Case ID: ad2d_222/html/0611-01.html
Source: Caselaw Access Project
Author: {"author": "", "license": "Public Domain", "url": "https://static.case.law/"}
Date Created: 2024-08-24T03:29:51.129683

The People of the State of New York, Respondent, v Kief McNeely, Appellant.
    [636 NYS2d 638]
   —Appeal by the defendant from a judgment of the Supreme Court, Kings County (Feldman, J.), rendered December 16, 1993, convicting him of murder in the second degree, upon a jury verdict, and imposing sentence.

Ordered that the judgment is affirmed.

The defendant challenges the trial court’s failure to instruct the jury on the affirmative defense to felony murder found in Penal Law § 125.25 (3), the court’s felony murder charge, and the admission into evidence of certain portions of the defendant’s statements to law enforcement authorities. The defendant has failed to preserve these claims for appellate review (see, CPL 470.05 [2]; People v Udzinski, 146 AD2d 245). In any event, they are without merit.

Viewing the evidence in the light most favorable to the defendant, there is no reasonable view of the evidence that would have permitted the jury to find that the affirmative defense was established by a preponderance of the evidence (see, People v Diaz, 177 AD2d 500).
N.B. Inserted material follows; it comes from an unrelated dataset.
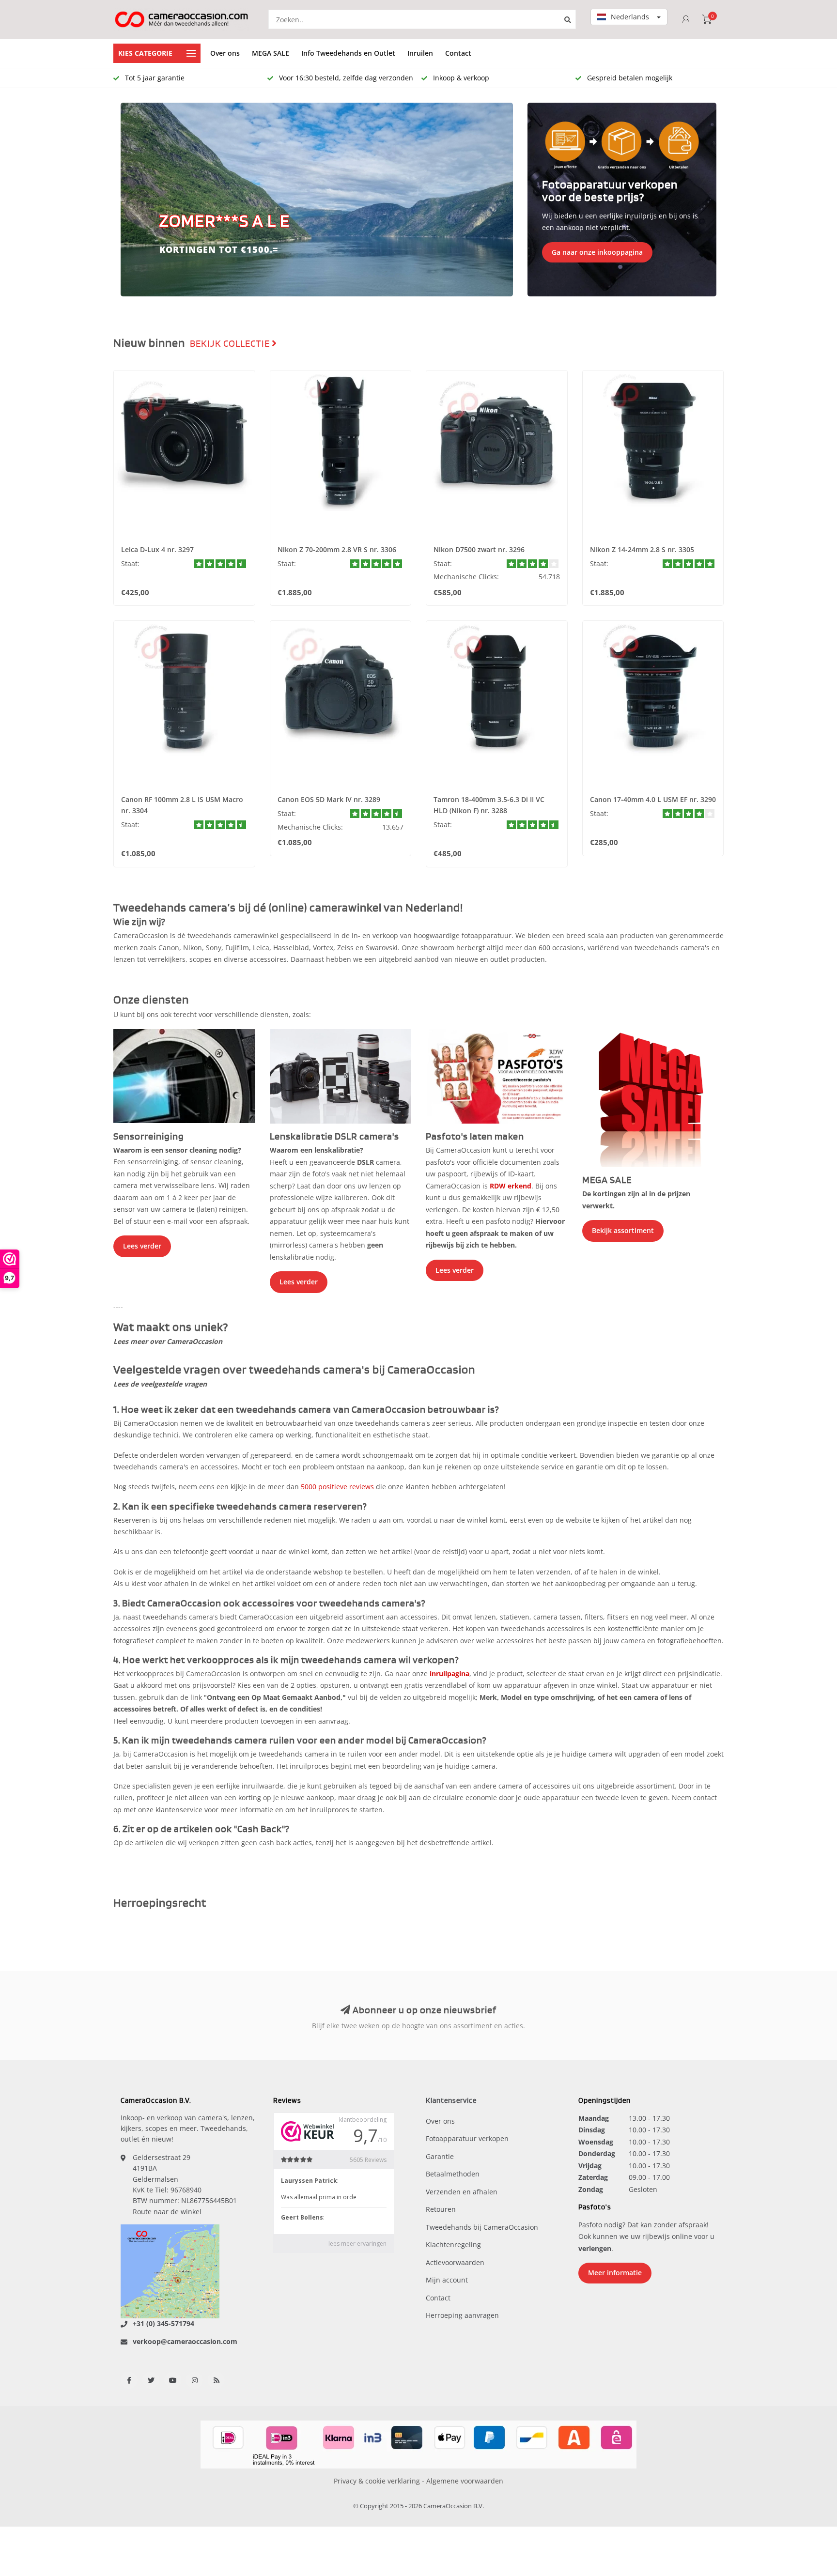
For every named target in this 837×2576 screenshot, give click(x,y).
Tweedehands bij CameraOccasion (482, 2227)
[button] (132, 199)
In addition, the court’s felony murder charge, when read in its entirety, was proper (see, People v Coleman, 70 NY2d 817).

We find that the admission into evidence of the defendant’s statements in their entirety was proper. Although certain portions of the defendant’s statements were not probative of the crimes with which the defendant was charged, they were properly admitted into evidence since they were inextricably interwoven with the admissible parts of the statements (see, People v Ely, 68 NY2d 520, 529; People v Crandall, 67 NY2d 111) and necessary to provide a complete and coherent picture of the events in question (see, People v Lemma, 201 AD2d 669).

The defendant’s sentence is not excessive (see, People v Suitte, 90 AD2d 80). Rosenblatt, J. P., Copertino, Friedmann and Krausman, JJ., concur.